How to complete this task:
Restate the data that follows exactly as it stands, beginning with the first line and ending with the line that contains "Sport (349, 179)".
-- The data follows --
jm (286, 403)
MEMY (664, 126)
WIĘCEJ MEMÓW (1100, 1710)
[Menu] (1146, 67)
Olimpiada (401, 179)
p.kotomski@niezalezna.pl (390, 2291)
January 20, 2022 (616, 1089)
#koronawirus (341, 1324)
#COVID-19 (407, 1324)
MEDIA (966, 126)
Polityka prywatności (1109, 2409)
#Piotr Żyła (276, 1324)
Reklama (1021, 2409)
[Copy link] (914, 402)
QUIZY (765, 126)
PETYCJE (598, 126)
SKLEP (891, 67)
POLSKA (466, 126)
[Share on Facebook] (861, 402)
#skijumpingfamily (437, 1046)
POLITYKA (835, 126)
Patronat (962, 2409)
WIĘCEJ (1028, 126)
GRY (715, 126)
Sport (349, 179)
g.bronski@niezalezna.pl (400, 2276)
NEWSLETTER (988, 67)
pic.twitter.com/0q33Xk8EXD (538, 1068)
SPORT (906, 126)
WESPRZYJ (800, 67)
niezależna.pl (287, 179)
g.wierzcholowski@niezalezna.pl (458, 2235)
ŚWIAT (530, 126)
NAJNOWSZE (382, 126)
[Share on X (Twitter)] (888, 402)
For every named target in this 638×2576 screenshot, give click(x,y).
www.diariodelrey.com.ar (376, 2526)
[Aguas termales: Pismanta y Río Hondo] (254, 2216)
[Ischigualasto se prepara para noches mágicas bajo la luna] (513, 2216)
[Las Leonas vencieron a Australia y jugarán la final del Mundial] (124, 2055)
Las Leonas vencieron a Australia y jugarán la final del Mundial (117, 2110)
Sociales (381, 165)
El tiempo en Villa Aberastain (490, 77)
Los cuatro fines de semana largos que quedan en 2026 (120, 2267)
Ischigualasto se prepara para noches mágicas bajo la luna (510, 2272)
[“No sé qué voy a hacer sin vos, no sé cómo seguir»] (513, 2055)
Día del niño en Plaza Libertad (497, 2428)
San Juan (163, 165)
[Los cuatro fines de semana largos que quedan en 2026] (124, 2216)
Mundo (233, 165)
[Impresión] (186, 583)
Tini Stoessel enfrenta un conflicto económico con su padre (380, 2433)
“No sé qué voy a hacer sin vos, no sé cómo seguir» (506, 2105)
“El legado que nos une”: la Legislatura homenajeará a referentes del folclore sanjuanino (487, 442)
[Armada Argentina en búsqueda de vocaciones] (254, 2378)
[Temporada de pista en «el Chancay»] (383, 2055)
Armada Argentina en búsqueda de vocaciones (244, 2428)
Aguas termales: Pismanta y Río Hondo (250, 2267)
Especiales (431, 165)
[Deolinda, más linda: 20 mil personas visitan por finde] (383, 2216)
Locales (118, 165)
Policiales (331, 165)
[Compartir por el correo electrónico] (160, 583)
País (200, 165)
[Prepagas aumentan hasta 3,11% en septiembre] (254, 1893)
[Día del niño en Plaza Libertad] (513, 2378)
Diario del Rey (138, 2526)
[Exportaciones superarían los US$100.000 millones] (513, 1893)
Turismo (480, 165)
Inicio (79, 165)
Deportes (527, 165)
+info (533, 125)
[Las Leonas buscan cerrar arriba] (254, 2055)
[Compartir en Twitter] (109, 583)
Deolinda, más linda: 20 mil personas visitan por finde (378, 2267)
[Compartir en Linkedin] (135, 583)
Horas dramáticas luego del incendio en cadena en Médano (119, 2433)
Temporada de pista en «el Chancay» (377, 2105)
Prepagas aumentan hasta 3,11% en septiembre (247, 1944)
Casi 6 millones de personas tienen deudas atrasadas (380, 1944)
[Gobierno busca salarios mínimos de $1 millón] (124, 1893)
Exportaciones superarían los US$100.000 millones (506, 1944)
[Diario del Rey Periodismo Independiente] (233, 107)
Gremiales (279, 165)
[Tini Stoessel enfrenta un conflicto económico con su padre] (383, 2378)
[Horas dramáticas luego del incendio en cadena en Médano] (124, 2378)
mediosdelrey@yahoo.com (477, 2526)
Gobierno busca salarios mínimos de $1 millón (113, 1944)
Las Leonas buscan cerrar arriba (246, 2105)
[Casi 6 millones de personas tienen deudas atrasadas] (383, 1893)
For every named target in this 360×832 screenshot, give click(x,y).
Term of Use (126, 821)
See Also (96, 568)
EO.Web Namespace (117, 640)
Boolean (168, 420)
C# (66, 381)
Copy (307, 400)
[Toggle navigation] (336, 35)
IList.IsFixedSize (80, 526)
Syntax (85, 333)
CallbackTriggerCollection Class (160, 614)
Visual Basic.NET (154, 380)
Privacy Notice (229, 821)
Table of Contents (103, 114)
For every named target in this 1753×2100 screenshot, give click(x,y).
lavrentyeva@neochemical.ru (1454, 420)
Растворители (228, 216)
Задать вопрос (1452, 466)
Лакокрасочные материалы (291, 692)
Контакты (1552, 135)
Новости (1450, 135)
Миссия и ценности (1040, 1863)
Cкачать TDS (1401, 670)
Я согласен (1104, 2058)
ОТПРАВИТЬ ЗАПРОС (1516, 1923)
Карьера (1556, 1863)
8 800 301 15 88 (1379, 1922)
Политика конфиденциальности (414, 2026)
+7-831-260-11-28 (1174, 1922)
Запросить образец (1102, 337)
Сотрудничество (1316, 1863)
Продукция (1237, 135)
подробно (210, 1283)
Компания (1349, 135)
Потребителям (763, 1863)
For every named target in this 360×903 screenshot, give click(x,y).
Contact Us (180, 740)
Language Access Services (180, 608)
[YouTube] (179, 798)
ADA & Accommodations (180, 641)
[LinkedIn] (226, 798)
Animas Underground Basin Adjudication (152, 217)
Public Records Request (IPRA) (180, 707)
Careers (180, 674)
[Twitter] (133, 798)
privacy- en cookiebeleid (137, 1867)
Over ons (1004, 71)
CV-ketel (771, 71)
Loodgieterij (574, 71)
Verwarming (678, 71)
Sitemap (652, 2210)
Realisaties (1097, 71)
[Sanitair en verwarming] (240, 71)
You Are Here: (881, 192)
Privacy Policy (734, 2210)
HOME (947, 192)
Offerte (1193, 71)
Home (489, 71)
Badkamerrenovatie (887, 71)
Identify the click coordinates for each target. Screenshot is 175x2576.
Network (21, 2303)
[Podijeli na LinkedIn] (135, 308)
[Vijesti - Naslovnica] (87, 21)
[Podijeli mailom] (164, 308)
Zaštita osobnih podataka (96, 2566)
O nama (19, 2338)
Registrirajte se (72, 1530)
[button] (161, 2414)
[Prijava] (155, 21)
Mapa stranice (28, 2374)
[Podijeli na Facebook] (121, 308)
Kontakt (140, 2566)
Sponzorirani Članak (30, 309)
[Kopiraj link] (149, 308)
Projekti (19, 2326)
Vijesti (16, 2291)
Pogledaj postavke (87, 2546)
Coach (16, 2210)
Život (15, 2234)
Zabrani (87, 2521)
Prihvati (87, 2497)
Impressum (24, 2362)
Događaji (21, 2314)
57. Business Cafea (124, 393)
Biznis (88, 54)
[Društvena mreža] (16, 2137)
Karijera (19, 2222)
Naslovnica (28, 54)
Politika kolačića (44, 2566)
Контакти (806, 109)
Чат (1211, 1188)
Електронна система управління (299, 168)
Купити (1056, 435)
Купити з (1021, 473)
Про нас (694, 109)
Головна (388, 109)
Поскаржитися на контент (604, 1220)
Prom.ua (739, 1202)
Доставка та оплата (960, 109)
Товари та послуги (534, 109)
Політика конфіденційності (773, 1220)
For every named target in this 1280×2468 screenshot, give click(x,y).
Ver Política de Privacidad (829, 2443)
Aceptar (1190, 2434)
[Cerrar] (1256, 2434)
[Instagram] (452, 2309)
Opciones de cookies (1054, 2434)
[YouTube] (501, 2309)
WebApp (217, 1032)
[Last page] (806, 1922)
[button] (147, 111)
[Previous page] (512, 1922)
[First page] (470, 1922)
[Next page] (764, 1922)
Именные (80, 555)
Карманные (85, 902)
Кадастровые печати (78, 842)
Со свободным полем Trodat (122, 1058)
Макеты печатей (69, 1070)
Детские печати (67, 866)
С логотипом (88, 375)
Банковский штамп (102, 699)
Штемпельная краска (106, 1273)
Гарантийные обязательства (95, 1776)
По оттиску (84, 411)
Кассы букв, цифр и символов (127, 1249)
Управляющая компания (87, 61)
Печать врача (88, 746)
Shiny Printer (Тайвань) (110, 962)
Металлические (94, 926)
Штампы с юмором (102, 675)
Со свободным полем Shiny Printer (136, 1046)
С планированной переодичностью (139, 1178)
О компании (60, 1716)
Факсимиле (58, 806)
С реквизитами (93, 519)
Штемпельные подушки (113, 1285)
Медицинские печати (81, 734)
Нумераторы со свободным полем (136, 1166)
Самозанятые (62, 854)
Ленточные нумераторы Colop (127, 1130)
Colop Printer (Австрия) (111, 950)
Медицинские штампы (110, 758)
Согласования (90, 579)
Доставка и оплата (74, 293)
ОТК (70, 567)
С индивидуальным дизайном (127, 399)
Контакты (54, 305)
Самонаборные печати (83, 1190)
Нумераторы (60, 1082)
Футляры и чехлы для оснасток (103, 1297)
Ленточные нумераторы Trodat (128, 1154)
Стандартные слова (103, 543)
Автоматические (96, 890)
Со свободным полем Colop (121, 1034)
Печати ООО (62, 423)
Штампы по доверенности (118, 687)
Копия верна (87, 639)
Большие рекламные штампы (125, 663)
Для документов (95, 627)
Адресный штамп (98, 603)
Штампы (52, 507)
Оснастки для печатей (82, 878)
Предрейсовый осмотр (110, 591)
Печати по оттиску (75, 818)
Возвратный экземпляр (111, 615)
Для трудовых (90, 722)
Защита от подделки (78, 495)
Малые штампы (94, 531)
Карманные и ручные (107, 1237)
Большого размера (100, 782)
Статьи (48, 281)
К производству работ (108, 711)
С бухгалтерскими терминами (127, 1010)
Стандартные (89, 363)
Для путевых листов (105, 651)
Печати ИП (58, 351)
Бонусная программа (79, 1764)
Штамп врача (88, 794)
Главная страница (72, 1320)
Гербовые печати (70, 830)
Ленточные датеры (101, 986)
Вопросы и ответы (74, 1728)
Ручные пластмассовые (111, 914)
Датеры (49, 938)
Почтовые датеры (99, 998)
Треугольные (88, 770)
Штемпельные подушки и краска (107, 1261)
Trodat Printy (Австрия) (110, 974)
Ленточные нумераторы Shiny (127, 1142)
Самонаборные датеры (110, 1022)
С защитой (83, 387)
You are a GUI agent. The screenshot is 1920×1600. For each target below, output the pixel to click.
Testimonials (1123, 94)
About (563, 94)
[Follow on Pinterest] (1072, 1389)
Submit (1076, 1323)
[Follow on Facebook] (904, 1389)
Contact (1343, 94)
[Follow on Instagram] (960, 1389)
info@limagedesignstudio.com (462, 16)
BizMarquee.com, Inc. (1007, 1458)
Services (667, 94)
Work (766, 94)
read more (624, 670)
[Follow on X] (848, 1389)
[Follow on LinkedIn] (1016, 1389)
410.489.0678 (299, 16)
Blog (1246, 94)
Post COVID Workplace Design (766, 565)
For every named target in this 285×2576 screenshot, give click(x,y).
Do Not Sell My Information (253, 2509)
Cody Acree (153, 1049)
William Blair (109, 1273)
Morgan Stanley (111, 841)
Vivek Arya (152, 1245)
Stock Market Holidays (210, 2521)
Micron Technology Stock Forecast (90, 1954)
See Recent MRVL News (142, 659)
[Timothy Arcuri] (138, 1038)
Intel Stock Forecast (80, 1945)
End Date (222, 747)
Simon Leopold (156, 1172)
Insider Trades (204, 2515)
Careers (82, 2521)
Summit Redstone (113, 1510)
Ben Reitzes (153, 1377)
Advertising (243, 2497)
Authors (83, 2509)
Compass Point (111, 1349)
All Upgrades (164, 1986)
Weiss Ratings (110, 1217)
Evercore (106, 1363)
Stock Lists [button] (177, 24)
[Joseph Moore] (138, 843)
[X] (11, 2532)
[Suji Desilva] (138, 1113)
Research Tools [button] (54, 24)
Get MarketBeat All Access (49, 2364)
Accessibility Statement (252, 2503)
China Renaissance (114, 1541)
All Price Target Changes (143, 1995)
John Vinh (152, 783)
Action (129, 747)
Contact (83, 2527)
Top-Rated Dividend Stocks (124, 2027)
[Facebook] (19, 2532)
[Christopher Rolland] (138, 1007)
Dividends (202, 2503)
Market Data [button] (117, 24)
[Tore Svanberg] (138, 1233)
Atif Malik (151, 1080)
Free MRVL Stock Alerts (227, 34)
-- The data concluded --
The answer:
jm (286, 403)
MEMY (664, 126)
WIĘCEJ MEMÓW (1100, 1710)
[Menu] (1146, 67)
Olimpiada (401, 179)
p.kotomski@niezalezna.pl (390, 2291)
January 20, 2022 (616, 1089)
#koronawirus (341, 1324)
#COVID-19 (407, 1324)
MEDIA (966, 126)
Polityka prywatności (1109, 2409)
#Piotr Żyła (276, 1324)
Reklama (1021, 2409)
[Copy link] (914, 402)
QUIZY (765, 126)
PETYCJE (598, 126)
SKLEP (891, 67)
POLSKA (466, 126)
[Share on Facebook] (861, 402)
#skijumpingfamily (437, 1046)
POLITYKA (835, 126)
Patronat (962, 2409)
WIĘCEJ (1028, 126)
GRY (715, 126)
Sport (349, 179)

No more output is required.